[PROVIDED PASSAGE]
☆ ☆ ☆ ☆ ☆

The spawn* and exec* functions appear to escape asterisks, I'm
guessing all shell characters too, before the spawn/exec'ed process
sees them. Is there a way around this?

Not sure if this is a bug or a "feature".

user$ touch test.txt
user$ ls -l *
-rw-r--r-- 1 user user 0 Apr 18 18:30 test.txt
user$ ls -l \*
ls: *: No such file or directory
user$ python
Python 2.3.5 (#1, Aug 12 2006, 00:08:11)
[GCC 4.0.1 (Apple Computer, Inc. build 5363)] on darwin
Type "help", "copyright", "credits" or "license" for more information.
>>import os
os.system("ls -l *")
-rw-r--r-- 1 user user 0 Apr 18 18:30 test.txt
0
>>os.spawnvp(os.P_WAIT, "ls", ("ls", "-l", "*"))
ls: *: No such file or directory
1

Apr 19 '07 #1
3 2538
je*******@gmail.com wrote:
The spawn* and exec* functions appear to escape asterisks, I'm
guessing all shell characters too, before the spawn/exec'ed process
sees them.
No. It is the shell that ordinarily processes these characters and gives
them a special meaning. On most systems, ls does not give any special
meaning to asterisk.

☆ ☆ ☆ ☆ ☆

[DATA LISTING]
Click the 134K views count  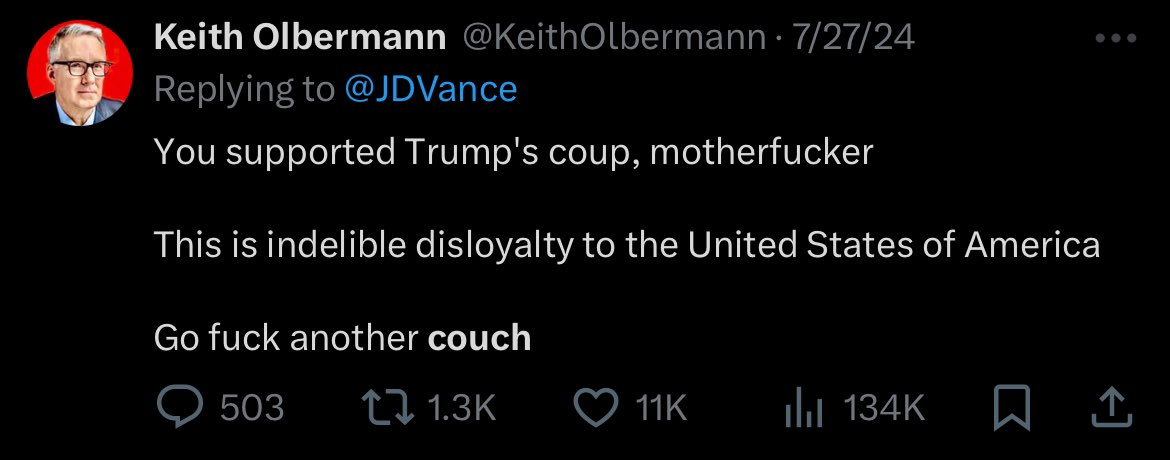pos(885,408)
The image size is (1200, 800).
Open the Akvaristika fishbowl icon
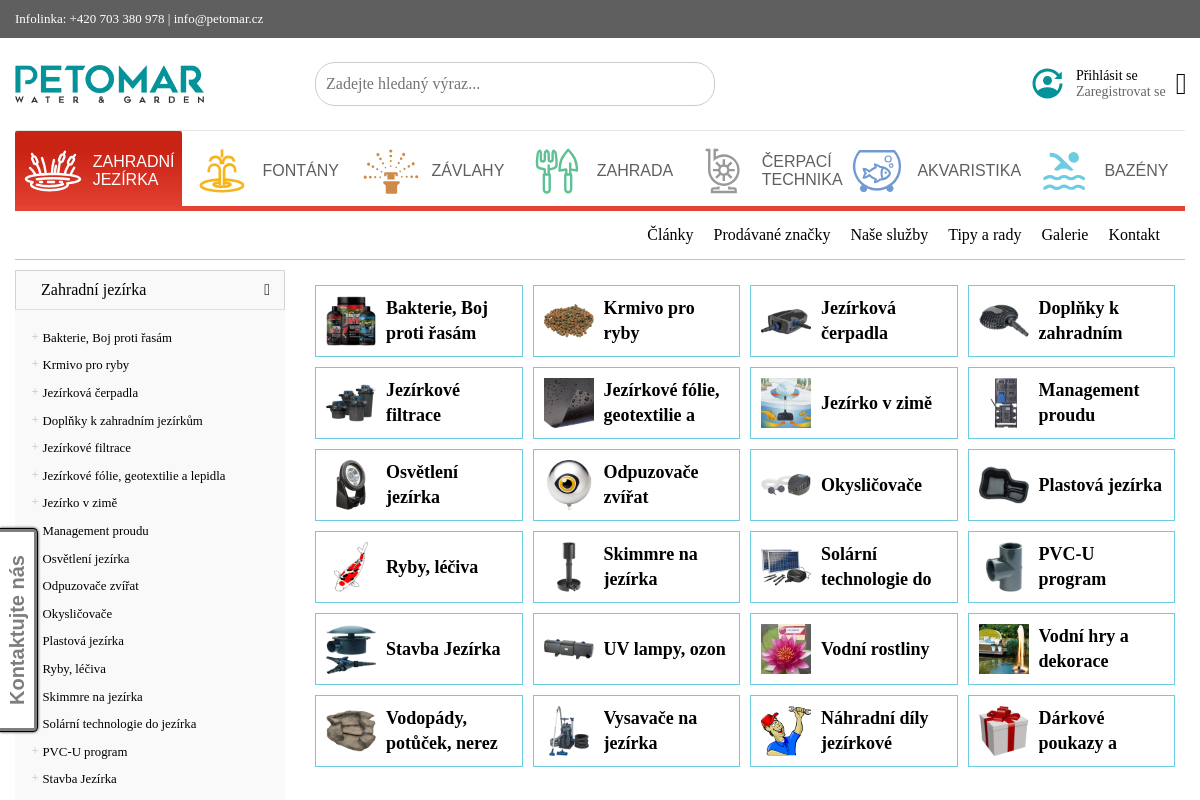tap(876, 171)
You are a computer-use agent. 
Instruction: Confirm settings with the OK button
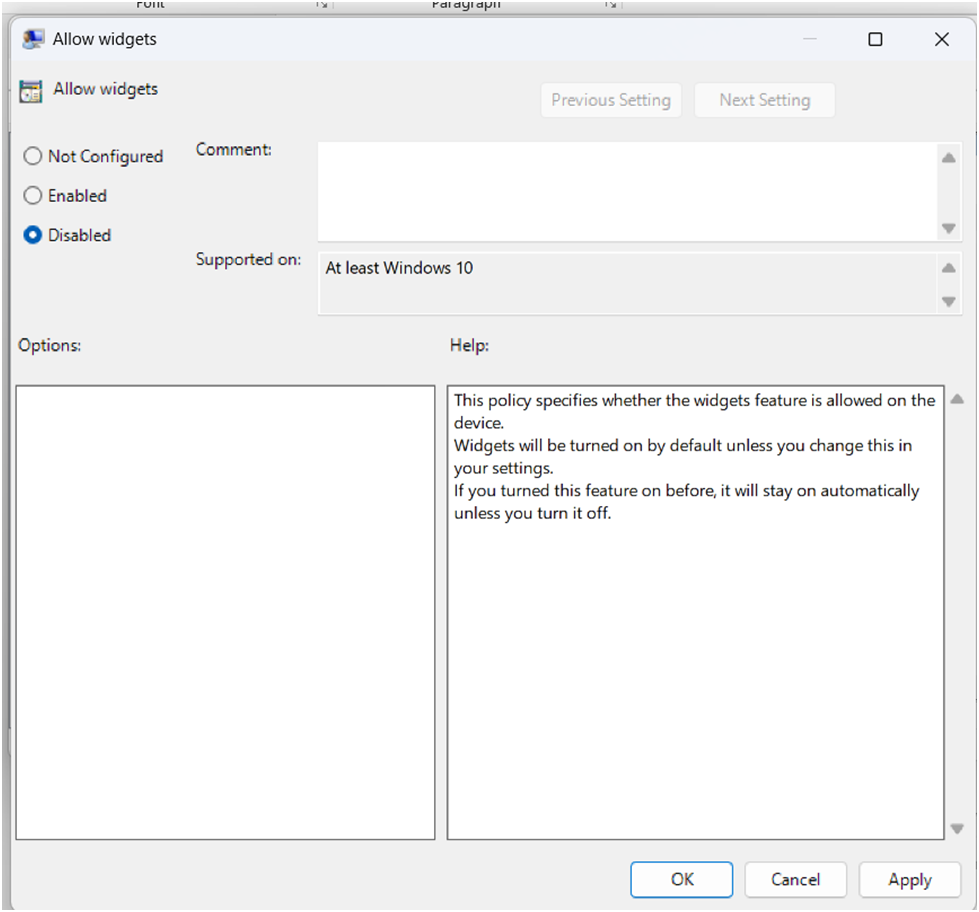click(681, 879)
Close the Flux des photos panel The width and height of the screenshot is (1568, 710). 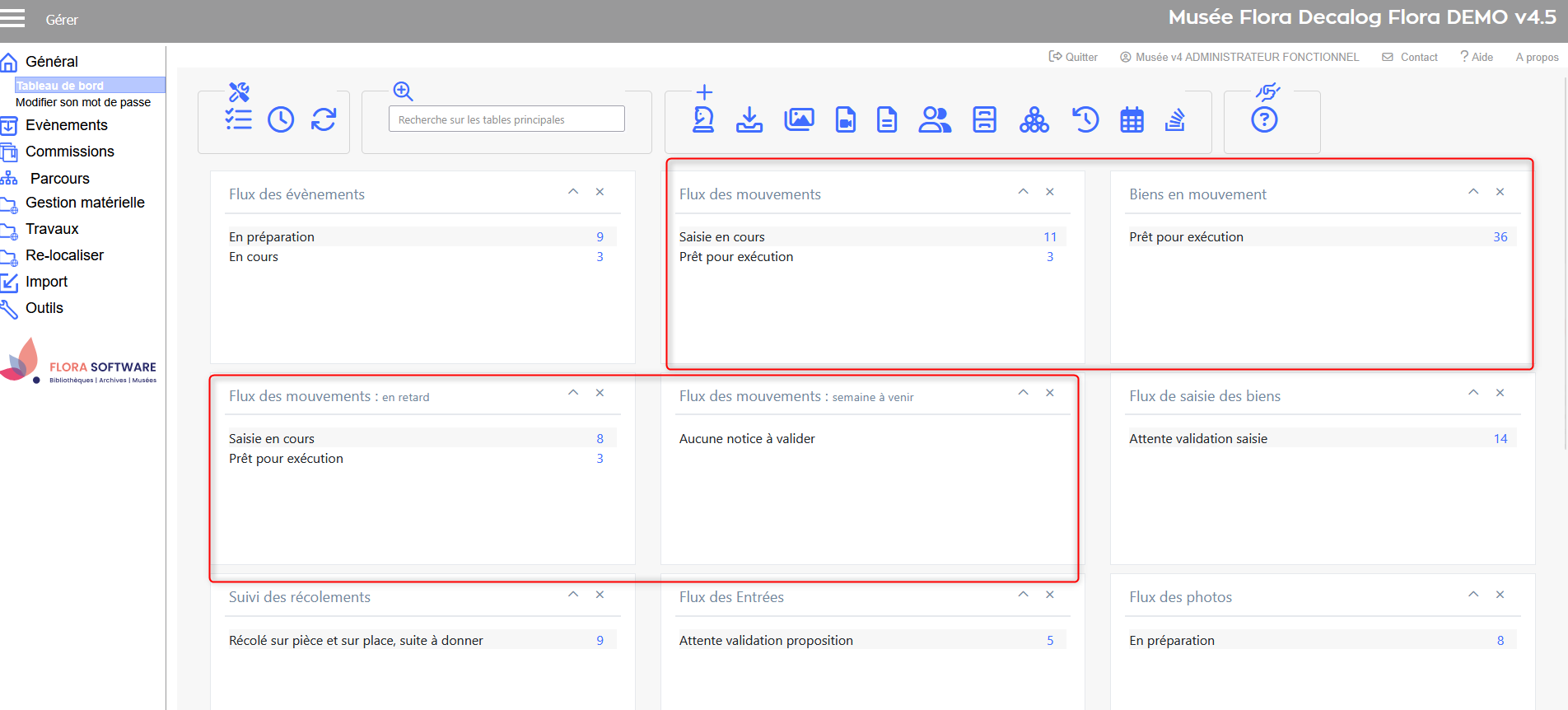(1500, 595)
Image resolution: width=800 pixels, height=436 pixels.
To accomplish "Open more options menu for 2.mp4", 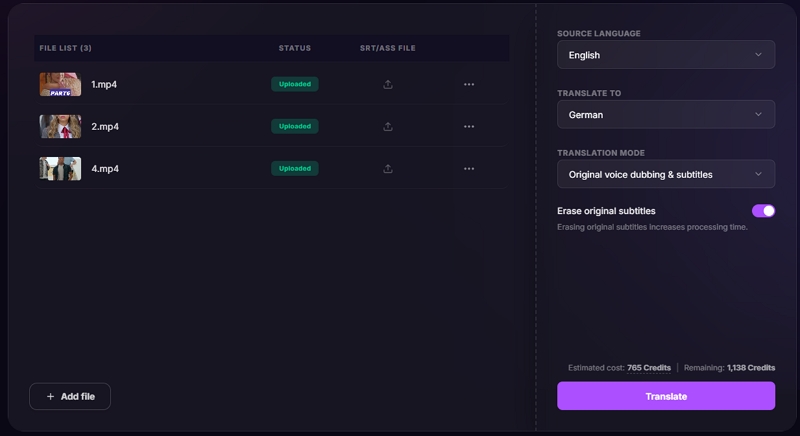I will point(469,126).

☆ ☆ ☆ ☆ ☆

[INSTRUCTION] Copy the passage from the Python forum thread above word for word, from "Apr 19 '07 #1" to "meaning to asterisk.".

[ANSWER TO THIS PROBLEM]
Apr 19 '07 #1
3 2538
je*******@gmail.com wrote:
The spawn* and exec* functions appear to escape asterisks, I'm
guessing all shell characters too, before the spawn/exec'ed process
sees them.
No. It is the shell that ordinarily processes these characters and gives
them a special meaning. On most systems, ls does not give any special
meaning to asterisk.